Why are more and more employers dissatisfied with labor market entrants? Why 85% of university graduates in Bulgaria are dissatisfied with the quality of education? What is the role of the state and the private sector in education? What will it take to make Bulgaria’s education system more forward-looking and capable of preparing the workforce for the opportunities of the future?

These were just some of the key topics discussed at the Business and Education: The Ideas that Can Change Education national conference, held in Sofia, Bulgaria in February, 2014. The event was organized by Capital Weekly and brought together more than 120 education experts, state, private sector, and civil society representatives. The World Bank was invited to deliver a key note presentation at the event, setting the scene for a lively discussion to come. Alberto Rodriguez, Director of Human Development for Europe and Central Asia at the World Bank, started off the conference by sharing some intriguing ideas:

  • the probability of our children having a job that exists today when they eventually join the job market is surprisingly low. In developed economies some estimates indicate that only 1 in 5 elementary school students will find a job that exists today once they join the job market; and

  • presently, the job rotation during the lifetime of an employee is much higher than in the past, and this number will only tend to grow

In response to these sobering trends, Mr. Rodriguez offered some guidance. He noted that preparing our children for the jobs of tomorrow requires the implementation of a flexible curriculum that equips students with skills that are simultaneously generic and transferable. Furthermore, these skills need to teach kids how to become learners.

In looking for examples, he pointed to the successful education reforms undertaken in Poland. These reforms have allowed Polish students to become some of the best performers in Europe on the international PISA tests. Bulgaria should take Poland’s example into consideration, but it takes time, a clear plan, and strong commitment to transform the key elements of the education system. Any action plan needs to ensure that the selection and tracking of students is delayed, that the curriculum is updated, that national assessments are improved, and that the teaching profession as a whole is bolstered, according to Mr. Rodriguez. The overarching goal of any education reform should be how to teach kids to be learners, rather than providing occupational training, because the jobs that are available today may not exist tomorrow.
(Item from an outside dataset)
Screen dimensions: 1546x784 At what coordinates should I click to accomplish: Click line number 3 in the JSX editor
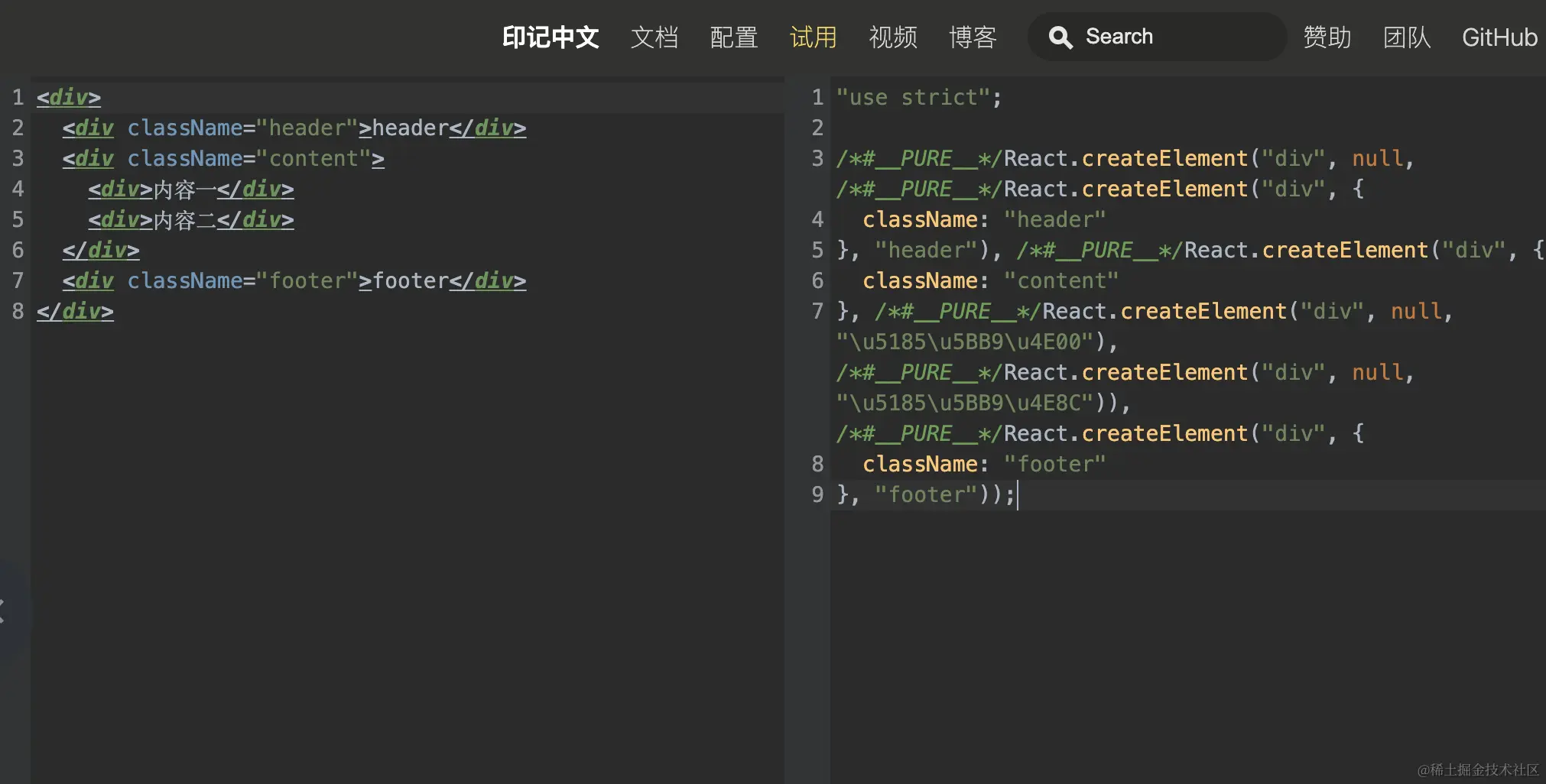tap(18, 158)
Such directions for policy reform are featured in a number of recent reports prepared by the World Bank as part of its knowledge and advisory services partnership with Bulgaria. As part of the World Bank Systems Approach for Better Education Results” (SABER) diagnostic and policy assessment tool, for example, policy data in Bulgaria was collected and analyzed on teachers, workforce development, and early childhood development.

The diagnostics point to the fact that quality of teaching remains the main school-based indicator for student achievement and that several consecutive years of outstanding teaching can offset the learning deficits of disadvantaged students.

 The SABER teacher diagnostic tool for Bulgaria finds that the education system at present is not properly geared toward attracting and retaining the best and most talented candidates to the profession of teaching. Much more needs to be done to attract the best students into pedagogy programs and prepare them, through training and practical experience, before conferring them with teaching certificates.

In terms of workforce development, the SABER workforce development report aims to diagnose the country’s workforce-development policies and institutions and identify bottlenecks and opportunities for strengthening the quality and relevance of national education and training systems.

In order to achieve these goals, according to the report, Bulgaria needs to strengthen its institutional and strategic framework for workforce development, based on forward-looking priorities that prepare the workforce for the economic opportunities of the future. This will require Bulgaria to do several things, including: (i) delaying the vocational track until after compulsory schooling; (ii) implementing regular assessments of the labor market to gauge the needs for new and different skills; (iii) reforming the Vocational Education and Training system through the optimization of schools and modernization of the curriculum; and (iv) ensuring closer cooperation with employers at all levels.

The third tool, focusing on early childhood development, is being finalized and will soon be made available. The SABER Early Childhood Development tool is being used to collect, synthesize, and disseminate information about policies and programs across different systems in Bulgaria. It assesses the country’s progress toward establishing an enabling environment, implementing policies as widely as possible, and ensuring proper monitoring and quality assurance.